Work item - Please copy out the records word for word, from the very first line down to the line that contains "In order to click on brace-total-label: 65%", including that line.

Materials provided -
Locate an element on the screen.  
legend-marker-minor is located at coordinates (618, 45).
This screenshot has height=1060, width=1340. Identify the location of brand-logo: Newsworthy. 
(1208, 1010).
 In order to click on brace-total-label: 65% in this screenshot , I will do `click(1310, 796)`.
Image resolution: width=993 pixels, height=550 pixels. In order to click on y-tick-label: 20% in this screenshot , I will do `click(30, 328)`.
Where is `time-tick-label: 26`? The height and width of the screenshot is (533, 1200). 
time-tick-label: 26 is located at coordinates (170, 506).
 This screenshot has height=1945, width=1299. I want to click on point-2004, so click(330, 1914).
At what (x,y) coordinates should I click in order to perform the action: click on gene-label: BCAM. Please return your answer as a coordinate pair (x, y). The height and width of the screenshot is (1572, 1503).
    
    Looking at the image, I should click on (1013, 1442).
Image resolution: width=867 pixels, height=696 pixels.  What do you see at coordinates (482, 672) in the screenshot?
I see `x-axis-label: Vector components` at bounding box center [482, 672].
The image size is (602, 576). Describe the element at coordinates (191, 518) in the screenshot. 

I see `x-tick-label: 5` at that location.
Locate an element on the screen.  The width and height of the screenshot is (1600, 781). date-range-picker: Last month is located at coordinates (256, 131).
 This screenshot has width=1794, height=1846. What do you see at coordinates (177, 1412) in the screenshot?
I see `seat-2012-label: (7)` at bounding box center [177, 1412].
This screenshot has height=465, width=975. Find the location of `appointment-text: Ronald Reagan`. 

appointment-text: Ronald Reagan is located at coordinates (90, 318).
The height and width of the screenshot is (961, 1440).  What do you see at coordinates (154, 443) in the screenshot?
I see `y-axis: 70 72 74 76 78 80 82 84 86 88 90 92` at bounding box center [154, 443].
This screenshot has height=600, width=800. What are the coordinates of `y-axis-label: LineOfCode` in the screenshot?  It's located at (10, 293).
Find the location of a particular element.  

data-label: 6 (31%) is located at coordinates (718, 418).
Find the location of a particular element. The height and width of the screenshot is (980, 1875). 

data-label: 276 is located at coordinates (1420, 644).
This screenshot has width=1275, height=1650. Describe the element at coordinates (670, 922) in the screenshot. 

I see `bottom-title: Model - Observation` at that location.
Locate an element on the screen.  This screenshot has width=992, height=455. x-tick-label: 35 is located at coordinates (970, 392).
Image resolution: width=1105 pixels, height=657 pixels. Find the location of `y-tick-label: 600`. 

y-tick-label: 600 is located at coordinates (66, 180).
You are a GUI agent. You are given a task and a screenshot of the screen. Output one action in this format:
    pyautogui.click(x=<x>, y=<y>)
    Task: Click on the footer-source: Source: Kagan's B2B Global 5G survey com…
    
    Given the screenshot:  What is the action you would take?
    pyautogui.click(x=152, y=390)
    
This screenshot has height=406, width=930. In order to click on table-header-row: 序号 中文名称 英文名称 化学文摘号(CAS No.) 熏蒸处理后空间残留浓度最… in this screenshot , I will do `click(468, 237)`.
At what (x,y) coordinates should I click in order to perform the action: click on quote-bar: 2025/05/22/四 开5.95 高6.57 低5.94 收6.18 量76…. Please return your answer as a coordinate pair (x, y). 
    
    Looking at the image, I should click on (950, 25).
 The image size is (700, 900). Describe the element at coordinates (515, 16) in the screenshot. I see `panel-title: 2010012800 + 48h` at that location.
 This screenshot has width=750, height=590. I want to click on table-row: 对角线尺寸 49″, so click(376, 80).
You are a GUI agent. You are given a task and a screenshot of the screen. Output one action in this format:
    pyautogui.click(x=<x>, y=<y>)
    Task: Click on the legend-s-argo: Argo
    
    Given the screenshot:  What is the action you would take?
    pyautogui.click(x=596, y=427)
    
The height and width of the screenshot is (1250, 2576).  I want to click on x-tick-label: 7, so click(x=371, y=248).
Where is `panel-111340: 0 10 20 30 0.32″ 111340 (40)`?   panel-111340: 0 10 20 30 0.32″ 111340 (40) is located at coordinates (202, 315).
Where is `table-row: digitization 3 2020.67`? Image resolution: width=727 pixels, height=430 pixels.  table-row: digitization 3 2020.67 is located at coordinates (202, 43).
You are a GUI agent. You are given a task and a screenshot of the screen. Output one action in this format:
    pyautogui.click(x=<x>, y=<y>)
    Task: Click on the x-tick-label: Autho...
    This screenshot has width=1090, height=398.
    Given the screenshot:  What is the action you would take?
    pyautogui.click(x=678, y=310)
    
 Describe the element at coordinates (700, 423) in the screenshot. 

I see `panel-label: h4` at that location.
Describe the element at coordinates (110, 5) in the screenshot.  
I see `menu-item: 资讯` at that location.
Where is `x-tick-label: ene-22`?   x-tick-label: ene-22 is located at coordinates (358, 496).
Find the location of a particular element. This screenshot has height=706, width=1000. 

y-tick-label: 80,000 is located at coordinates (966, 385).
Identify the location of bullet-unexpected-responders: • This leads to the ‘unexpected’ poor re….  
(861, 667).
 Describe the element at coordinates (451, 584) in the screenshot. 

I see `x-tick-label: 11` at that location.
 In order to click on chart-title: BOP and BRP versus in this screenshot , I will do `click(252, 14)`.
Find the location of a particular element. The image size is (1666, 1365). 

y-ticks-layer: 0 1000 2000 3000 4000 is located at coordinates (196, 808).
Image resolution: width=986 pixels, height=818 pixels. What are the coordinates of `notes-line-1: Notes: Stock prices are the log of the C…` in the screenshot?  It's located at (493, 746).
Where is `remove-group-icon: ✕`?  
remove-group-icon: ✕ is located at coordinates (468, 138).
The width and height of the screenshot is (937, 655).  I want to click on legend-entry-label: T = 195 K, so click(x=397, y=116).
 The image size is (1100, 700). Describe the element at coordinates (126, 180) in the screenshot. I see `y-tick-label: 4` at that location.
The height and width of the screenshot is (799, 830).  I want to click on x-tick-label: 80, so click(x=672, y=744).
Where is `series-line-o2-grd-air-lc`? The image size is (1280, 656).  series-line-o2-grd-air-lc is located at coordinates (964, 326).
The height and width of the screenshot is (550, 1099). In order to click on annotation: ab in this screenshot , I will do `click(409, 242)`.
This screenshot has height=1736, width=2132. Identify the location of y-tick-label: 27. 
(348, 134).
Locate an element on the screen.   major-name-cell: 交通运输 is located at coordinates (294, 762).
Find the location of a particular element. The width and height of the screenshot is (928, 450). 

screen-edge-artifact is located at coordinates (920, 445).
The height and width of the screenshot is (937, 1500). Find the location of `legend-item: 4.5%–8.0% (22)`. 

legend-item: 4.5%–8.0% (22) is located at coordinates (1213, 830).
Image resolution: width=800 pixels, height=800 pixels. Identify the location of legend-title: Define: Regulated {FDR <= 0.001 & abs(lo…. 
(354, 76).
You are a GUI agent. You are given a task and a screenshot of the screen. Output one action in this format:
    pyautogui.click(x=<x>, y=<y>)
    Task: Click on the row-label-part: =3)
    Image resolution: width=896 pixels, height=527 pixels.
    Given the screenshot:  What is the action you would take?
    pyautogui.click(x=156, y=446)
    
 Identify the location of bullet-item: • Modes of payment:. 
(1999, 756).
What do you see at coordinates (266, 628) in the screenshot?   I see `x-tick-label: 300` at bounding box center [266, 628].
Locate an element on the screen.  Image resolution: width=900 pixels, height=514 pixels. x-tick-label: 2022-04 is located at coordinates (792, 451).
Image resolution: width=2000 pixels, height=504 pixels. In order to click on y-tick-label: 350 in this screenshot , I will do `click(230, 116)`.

Your response -
Locate an element on the screen.  
legend-marker-minor is located at coordinates (618, 45).
This screenshot has height=1060, width=1340. Identify the location of brand-logo: Newsworthy. 
(1208, 1010).
 In order to click on brace-total-label: 65% in this screenshot , I will do `click(1310, 796)`.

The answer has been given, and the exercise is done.